Tembang Jadi Tubuh, Tubuh Jadi Seruan
Tembang karangan maestro Ki Narto Sabdo itu menggema dari pengeras suara, memandu tiap gerakan para penari yang terdiri dari pelajar, seniman, pedagang, ibu rumah tangga, pemuda komunitas, bahkan petugas kebersihan kota. Mereka bergerak dalam kesederhanaan yang khidmat. Tidak rumit. Tidak teatrikal. Tapi sarat pesan: “Ayo bareng-bareng mbangun urip, mbangun bebrayan.”
Apa yang mereka bangun? Bukan gedung, bukan jalan tol. Tapi watak dan budi pekerti. Di sinilah tembang “Gugur Gunung” menjadi lebih dari nyanyian nostalgia—ia menjelma sebagai wejangan hidup.
Membongkar Ego, Mendirikan Solidaritas
Tembang ini, seperti tubuh-tubuh yang menari sore itu, menegaskan bahwa pembangunan bukanlah hasil satu tokoh, bukan pula kemegahan individu. “Gugur Gunung” adalah sindiran halus terhadap egoisme dan elitisme, dan sekaligus pujian terhadap kekuatan gotong royong.
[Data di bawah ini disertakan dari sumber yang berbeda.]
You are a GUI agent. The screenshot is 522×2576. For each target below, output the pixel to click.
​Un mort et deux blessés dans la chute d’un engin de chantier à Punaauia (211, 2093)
Saat anak dan ibu menari berdampingan, saat mahasiswa dan tukang parkir bergerak selaras, Kota Lama menjadi panggung di mana kelas sosial runtuh dan kolektivitas jadi aktor utama.
Tradisi dalam Wajah Masa Kini
Flashmob ini bukan sekadar pertunjukan. Ia adalah tubuh kolektif yang menyampaikan ingatan budaya dalam bahasa gerak. Di tengah dunia yang makin individualistik, para penari ini mengajak kita kembali pada akar: bahwa hidup tidak dijalani sendiri. Bahwa membangun tidak harus berarti merusak, tapi bisa dilakukan dengan menyatu bersama alam dan masyarakat.
“Gugur Gunung” menjadi bentuk konservasi—bukan hanya budaya, tapi juga nilai-nilai yang mendasari harmoni hidup: rukun, sumeleh, gotong royong.
Sederhana, Tapi Menggetarkan
Saat flashmob usai, penonton yang awalnya hanya singgah, perlahan merapat. Beberapa bertepuk tangan, yang lain terdiam—mungkin sedang mengingat, atau merasa disentil. Inilah kekuatan sejati dari pertunjukan itu: ia tidak berteriak, tapi menembus diam.
Ki Narto Sabdo lewat “Gugur Gunung” telah menanamkan filosofi hidup Jawa dalam tembang. Dan sore itu, di Kota Lama Semarang, filosofi itu hidup kembali dalam tubuh-tubuh yang bergerak. Bukan demi kemewahan panggung, tapi demi mengingatkan kita bahwa membangun dunia yang lebih baik harus dimulai dari rasa saling peduli.
Dan siapa tahu—mungkin di antara langkah-langkah tari itu, ada satu langkah kecil yang akan mengubah arah hidup seseorang.Karena sejatinya, gugur gunung bukan sesuatu yang asing suah ada sejak nenek moyang kita ajaran bergotong-royong. (*)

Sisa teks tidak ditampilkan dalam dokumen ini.